For his part, Trump has a rally in 2020 swing state Pennsylvania on Tuesday.

Here is what we can expect this week:

Monday: Judiciary briefed on Ukraine

Intelligence and Judiciary Committee staffers will brief the Judiciary Committee, the panel now leading the inquiry, about the lengthy report released by Democratic lawmakers last week. 

The report, referencing Trump's involvement with Ukraine, determined the president solicited foreign interference in the 2020 election.

A partisan clash is expected as Intelligence and Judiciary Committee staffers present their committees' reports. Republican lawmakers, who drafted their own report defending Trump, have argued that Intelligence Chairman Adam Schiff, D-Calif., should appear to answer questions. Trump tweeted that he would like to question Schiff and Joe Biden, among others, during a potential Senate trial.
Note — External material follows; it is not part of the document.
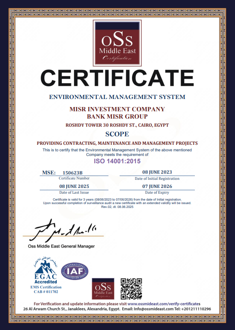
Task: Click the small OSS Middle East logo at bottom
Action: [103, 289]
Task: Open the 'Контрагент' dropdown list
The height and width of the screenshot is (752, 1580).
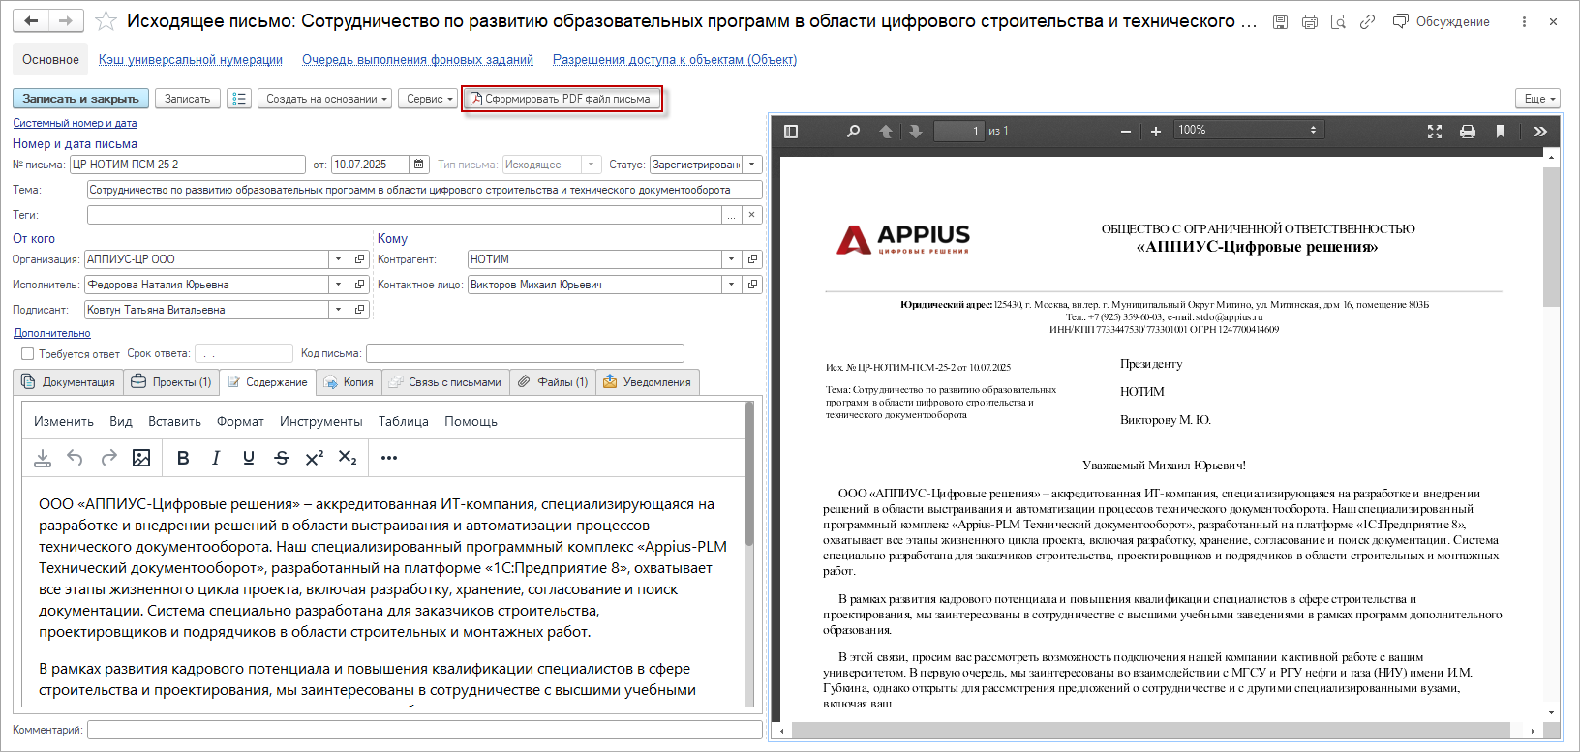Action: pyautogui.click(x=731, y=259)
After learning more about the Ukraine report and the legal basis for impeachment Monday, Judiciary members must decide whether to pursue other accusations. Obstruction of justice described in former special counsel Robert Mueller's report on Russian interference in the 2016 election is one other subject of potential articles of impeachment.

Rank-and-file lawmakers have said the committee could begin drafting articles as early as this week, in order to meet an informal deadline to have a House vote this month. But Pelosi and committee chairmen have announced no timeline for the inquiry.
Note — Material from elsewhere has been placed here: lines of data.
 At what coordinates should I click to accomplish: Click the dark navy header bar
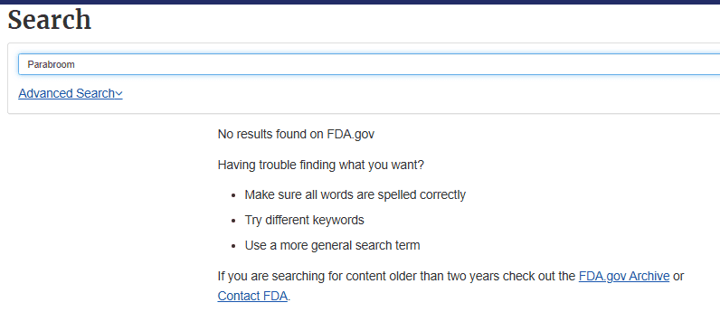[360, 2]
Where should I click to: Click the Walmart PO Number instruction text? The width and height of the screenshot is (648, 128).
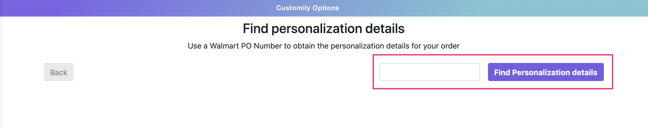coord(323,46)
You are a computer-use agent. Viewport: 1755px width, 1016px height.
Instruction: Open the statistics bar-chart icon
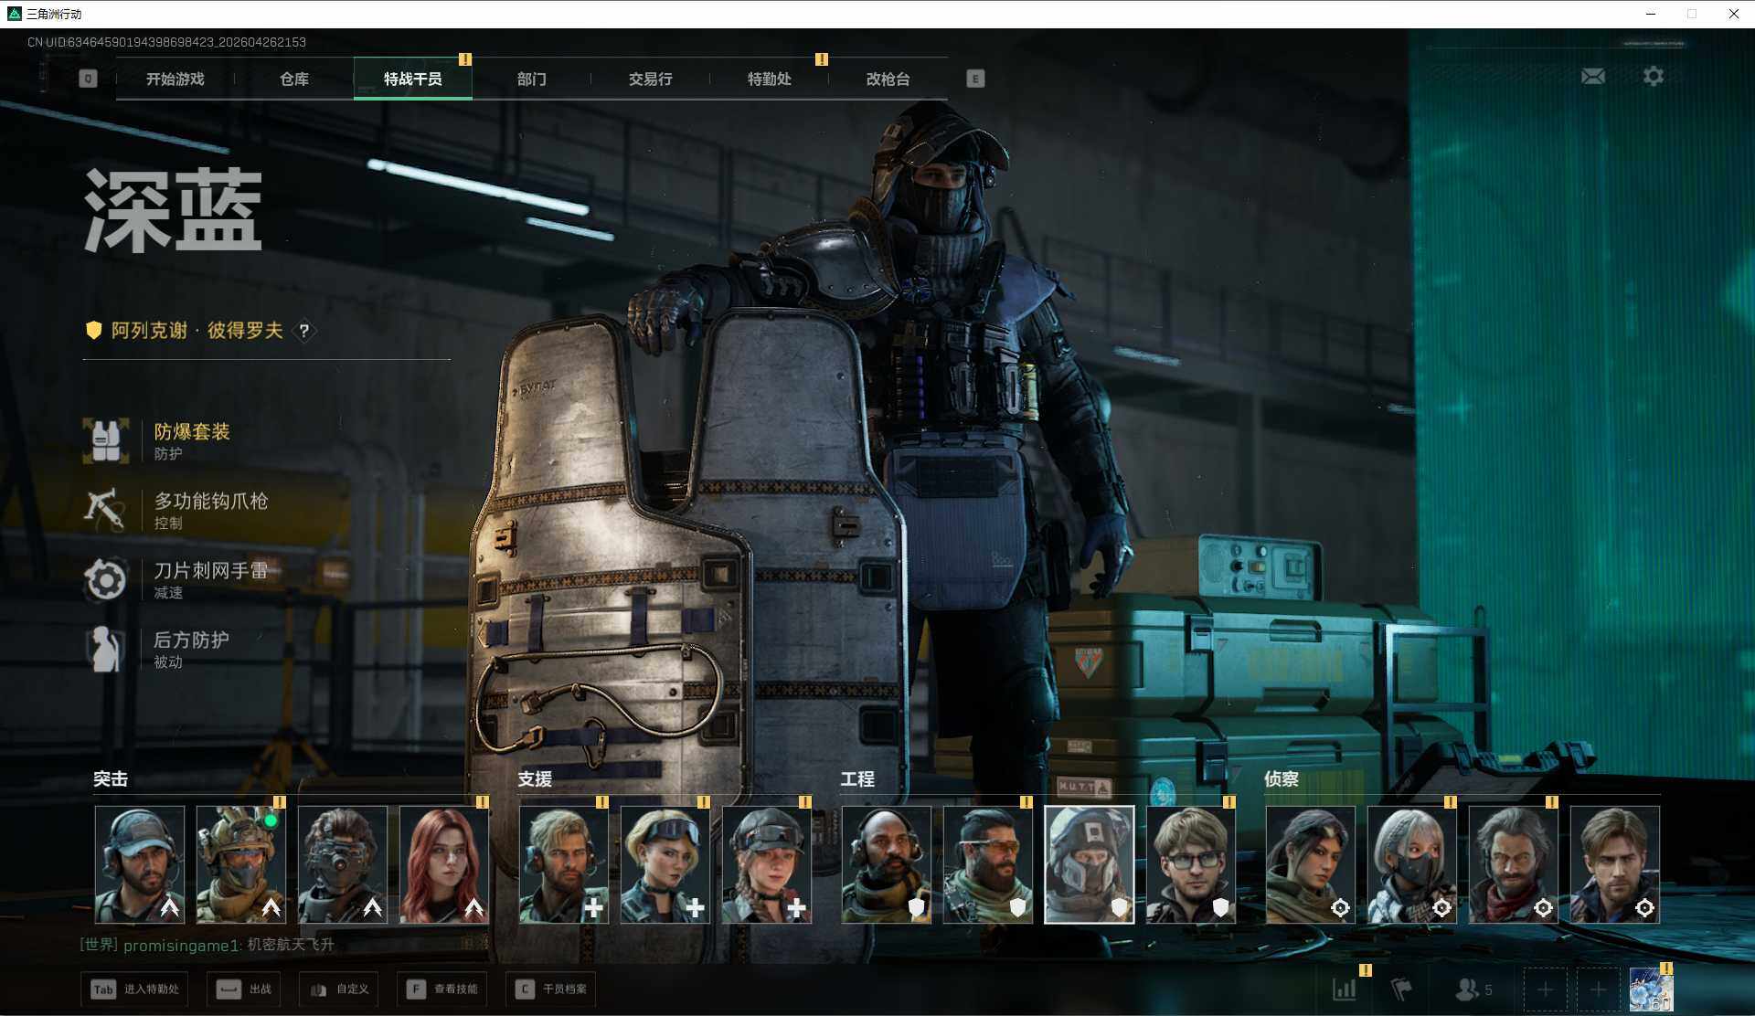[x=1345, y=989]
For a president to be impeached, the articles must be approved in a majority vote of the full House. If that happens, the Senate would conduct a trial and could convict and remove the president from office with a two-thirds vote.
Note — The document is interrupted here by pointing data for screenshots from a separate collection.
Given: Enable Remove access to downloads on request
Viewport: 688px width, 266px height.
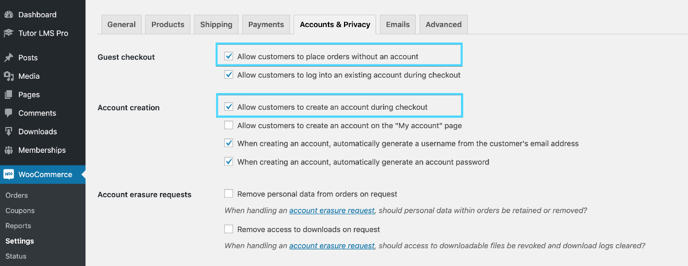Looking at the screenshot, I should pyautogui.click(x=229, y=229).
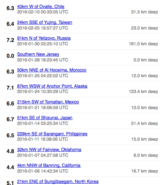This screenshot has width=165, height=185.
Task: Click the 7.2 magnitude value for Russia
Action: tap(10, 40)
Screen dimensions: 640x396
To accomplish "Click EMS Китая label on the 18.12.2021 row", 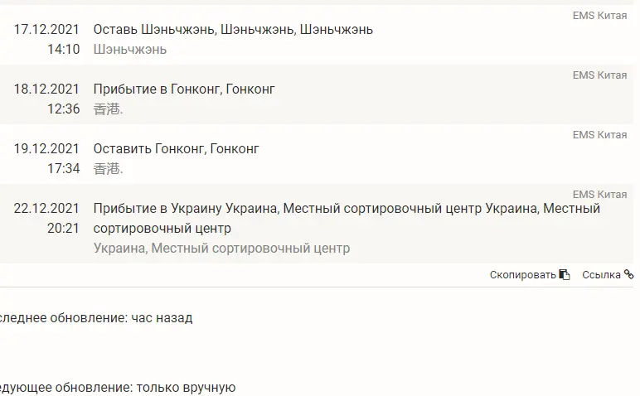I will pos(599,75).
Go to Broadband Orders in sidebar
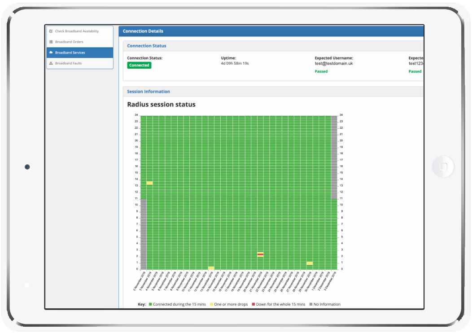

Meanwhile, Judiciary Republicans want their own hearing to choose which witnesses will testify.

Rep. James Sensenbrenner, R-Wis., requested a minority hearing under House rules.  Judiciary Chairman Jerry Nadler, D-N.Y., didn't respond immediately to the request. But the top Republican on the panel, Rep. Doug Collins of Georgia, said Nadler couldn't block a minority hearing with a vote.

"Call it the fair and balanced rule," Collins said.

Trump has called the inquiry "a joke" and congressional Republicans have united in his defense. He's said he was justified in urging the investigation of corruption in Ukraine and that he cooperated with Mueller's probe rather than removing him.

Tuesday: Trump rallies in Pennsylvania

On Tuesday, Trump will hold a rally in Hershey, Pennsylvania, a moderate state that aided his victory in 2016 and one considered to be an important toss-up in 2020.

Recent visits to swing states like Pennsylvania, which Trump narrowly won in 2016, suggest the president has his eye on his reelection campaign even while battling impeachment back in Washington.

Shortly before Thanksgiving, he rallied with Vice President Mike Pence in Sunrise, Florida, which former President Barack Obama won in 2008 and 2012. On Dec. 18, he'll hold a rally in Battle Creek, Michigan, the state he won by less than 11,000 votes. 

Based on past rallies, expect the president to play up a healthy economy, favorable unemployment numbers and attacks on Democrats trying to impeach him.   

"They have no Impeachment case and are demeaning our Country," Trump said of the Democrats on Thursday. "If you are going to impeach me, do it now, fast, so we can have a fair trial in the Senate, and so that our Country can get back to business."